Functional Role of the PE domain and immunogenicity of the Mycobacterium tuberculosis triacylglycerol hydrolase LipY

Abstract

PE and PPE proteins appear to be important for virulence and immunopathogenicity in mycobacteria, yet the functions of the PE/PPE domains remain an enigma. To decipher the role of these domains, we have characterized the triacylglycerol (TAG) hydrolase LipY from Mycobacterium tuberculosis, which is the only known PE protein expressing an enzymatic activity. The overproduction of LipY in mycobacteria resulted in a significant reduction in the pool of TAGs, consistent with the lipase activity of this enzyme. Unexpectedly, this reduction was more pronounced in mycobacteria overexpressing LipY lacking the PE domain [LipY(ΔPE)], suggesting that the PE domain participates in the modulation of LipY activity. Interestingly, Mycobacterium marinum contains a protein homologous to LipY, termed LipY_mar, in which the PE domain is substituted by a PPE domain.

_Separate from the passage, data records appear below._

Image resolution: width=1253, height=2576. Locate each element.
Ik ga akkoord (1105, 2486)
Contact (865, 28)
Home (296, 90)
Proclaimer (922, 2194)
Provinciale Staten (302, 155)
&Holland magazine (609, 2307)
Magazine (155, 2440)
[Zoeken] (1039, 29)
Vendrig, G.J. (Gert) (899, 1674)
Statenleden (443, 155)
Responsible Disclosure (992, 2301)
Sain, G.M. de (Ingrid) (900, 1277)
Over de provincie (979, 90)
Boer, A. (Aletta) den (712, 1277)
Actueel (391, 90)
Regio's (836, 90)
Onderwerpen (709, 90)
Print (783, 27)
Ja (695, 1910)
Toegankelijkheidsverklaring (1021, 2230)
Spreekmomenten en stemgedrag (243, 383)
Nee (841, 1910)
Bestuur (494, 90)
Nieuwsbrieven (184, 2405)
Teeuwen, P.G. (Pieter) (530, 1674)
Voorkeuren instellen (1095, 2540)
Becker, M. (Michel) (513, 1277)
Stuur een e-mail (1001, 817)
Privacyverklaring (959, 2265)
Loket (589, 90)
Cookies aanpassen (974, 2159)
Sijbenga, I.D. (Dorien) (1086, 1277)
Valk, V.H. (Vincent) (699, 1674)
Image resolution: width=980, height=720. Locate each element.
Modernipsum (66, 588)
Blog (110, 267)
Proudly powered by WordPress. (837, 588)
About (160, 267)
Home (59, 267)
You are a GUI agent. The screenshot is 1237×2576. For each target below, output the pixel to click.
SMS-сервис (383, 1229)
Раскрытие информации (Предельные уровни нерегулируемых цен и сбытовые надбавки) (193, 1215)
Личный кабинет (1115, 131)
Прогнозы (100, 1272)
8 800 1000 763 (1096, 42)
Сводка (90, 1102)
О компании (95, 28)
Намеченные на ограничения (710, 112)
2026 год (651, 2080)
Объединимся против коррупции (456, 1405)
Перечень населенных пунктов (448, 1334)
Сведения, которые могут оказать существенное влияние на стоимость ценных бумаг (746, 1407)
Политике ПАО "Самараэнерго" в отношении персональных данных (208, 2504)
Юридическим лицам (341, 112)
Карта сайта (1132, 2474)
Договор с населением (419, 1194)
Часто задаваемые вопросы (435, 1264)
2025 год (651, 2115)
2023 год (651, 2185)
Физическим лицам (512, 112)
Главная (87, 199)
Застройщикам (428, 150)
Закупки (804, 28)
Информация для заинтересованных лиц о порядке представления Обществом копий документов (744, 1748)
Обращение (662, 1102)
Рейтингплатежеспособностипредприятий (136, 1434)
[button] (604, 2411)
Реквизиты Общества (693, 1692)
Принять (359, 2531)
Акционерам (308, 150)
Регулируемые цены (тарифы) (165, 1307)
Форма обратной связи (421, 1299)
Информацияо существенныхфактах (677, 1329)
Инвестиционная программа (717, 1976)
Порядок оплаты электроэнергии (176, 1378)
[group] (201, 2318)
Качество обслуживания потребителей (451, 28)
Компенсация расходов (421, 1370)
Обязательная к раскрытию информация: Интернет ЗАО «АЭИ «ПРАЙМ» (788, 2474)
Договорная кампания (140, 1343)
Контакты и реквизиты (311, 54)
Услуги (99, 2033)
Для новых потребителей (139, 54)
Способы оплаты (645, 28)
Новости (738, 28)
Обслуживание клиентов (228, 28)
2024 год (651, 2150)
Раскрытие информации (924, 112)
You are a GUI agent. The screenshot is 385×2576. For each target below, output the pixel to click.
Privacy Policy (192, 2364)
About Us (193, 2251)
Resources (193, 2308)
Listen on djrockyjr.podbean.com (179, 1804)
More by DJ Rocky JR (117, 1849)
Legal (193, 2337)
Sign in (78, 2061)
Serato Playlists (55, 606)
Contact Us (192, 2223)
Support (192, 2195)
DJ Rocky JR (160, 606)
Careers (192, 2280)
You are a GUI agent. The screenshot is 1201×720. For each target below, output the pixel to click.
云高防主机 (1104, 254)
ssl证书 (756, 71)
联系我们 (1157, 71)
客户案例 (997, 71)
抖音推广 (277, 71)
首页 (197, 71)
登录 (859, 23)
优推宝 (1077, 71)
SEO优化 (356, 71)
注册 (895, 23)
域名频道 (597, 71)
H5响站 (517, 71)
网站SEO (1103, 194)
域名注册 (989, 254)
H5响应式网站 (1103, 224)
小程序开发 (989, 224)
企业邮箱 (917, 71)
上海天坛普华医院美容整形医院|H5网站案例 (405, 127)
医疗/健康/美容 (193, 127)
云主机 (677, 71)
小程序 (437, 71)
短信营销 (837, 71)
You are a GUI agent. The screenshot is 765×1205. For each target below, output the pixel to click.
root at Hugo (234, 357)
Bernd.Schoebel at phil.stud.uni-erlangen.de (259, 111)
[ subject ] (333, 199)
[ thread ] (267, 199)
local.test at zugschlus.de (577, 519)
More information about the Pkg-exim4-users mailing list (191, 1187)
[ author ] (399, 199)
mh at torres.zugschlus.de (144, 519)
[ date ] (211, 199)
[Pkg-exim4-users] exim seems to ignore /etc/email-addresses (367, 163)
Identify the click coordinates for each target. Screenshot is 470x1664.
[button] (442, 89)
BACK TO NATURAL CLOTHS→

As for LipY, overexpression of LipY_mar in Mycobacterium smegmatis significantly reduced the TAG pool, and this was further pronounced when the PPE domain of LipY_mar was removed. Fractionation studies and Western blot analysis demonstrated that both LipY and LipY(ΔPE) were mainly present in the cell wall, indicating that the PE domain was not required for translocation to this site. Furthermore, electron microscopy immunolabeling of LipY(ΔPE) clearly showed a cell surface localization, thereby suggesting that the lipase may interact with the host immune system. Accordingly, a strong humoral response against LipY and LipY(ΔPE) was observed in tuberculosis patients. Together, our results suggest for the first time that both PE and PPE domains can share similar functional roles and that LipY represents a novel immunodominant antigen.